Bijzonder is ook het verhaal van Mozes. Wist je dat een vlieg een cruciale rol
heeft gespeeld in de redding van Mozes in het mandje? De overlevering maakt
daar geen melding van, maar hier vertelt de vlieg het zelf.
Lechermeier spijst de
Bijbelverhalen met anekdotiek, voorziet de gebeurtenissen van context en geeft
de personages inleefbare beweegredenen. Hij slaagt er uitstekend in om de
verhalen dichter bij de moderne lezer te brengen, met behoud van de
oorspronkelijke verhaalelementen. Mooi bedacht is bijvoorbeeld de Vogelman, die
in dit Nieuwe Testament Maria komt melden dat ze de zoon van God zal baren.
Dautremer tekent er een androgyn figuur bij, met een mechaniek onder het harnas
dat de vleugels laat werken.
Rebecca Dautremer
toont in deze Bijbel haar grote klasse.

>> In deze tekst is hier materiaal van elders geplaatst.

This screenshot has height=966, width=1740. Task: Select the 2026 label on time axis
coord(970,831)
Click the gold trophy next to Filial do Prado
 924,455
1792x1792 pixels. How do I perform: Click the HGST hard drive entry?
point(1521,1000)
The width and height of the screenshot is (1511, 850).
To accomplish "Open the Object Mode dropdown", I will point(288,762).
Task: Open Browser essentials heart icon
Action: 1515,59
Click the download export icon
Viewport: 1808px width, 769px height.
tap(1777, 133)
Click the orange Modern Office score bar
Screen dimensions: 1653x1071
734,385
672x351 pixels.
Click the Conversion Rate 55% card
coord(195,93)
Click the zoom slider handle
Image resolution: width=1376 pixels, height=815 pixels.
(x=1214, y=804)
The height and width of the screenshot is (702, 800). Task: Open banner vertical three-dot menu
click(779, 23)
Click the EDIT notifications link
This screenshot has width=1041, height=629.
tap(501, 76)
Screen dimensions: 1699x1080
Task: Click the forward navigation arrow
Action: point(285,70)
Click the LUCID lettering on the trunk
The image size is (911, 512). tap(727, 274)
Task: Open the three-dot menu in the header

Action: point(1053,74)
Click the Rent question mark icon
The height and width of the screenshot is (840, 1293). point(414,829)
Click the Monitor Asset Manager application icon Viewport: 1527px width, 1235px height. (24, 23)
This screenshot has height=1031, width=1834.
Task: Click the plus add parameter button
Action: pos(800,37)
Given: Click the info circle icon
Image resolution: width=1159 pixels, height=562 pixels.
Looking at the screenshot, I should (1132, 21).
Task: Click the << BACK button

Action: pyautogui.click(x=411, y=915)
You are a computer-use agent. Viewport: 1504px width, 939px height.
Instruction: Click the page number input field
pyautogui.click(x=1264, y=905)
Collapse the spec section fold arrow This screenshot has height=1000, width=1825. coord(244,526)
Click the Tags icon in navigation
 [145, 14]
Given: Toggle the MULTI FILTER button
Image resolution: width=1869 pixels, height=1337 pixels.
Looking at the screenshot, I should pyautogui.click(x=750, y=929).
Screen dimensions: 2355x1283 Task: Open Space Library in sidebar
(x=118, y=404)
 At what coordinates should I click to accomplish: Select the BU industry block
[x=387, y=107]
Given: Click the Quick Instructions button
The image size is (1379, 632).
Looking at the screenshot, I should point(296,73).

Klassiek teken- en schilderwerk,
grotesken, romantische retrobeelden… Ze etaleert een bijzonder uitgebreid en
gevarieerd palet. Ze plaatst oude en hedendaagse uitbeeldingen probleemloos
naast elkaar, en brengt uitgesproken karakterkoppen, bizarre fantasiefiguren,
dreigende mensenmassa’s en eenzame, verstilde figuren samen in dramatische
ensceneringen. Ze maakt met harmoniërende, dan weer contrasterende
kleurpaletten een heel scala van indrukken en soms dubbele emoties los. Je
raakt er maar niet op uitgekeken. Indrukwekkend mooi is bijvoorbeeld de
potloodtekening van Kaïn en Abel, de hoofden bij elkaar, Kaïn met de arm rond
de hals van zijn broer, in een pose die zowel haat als liefde uitdrukt.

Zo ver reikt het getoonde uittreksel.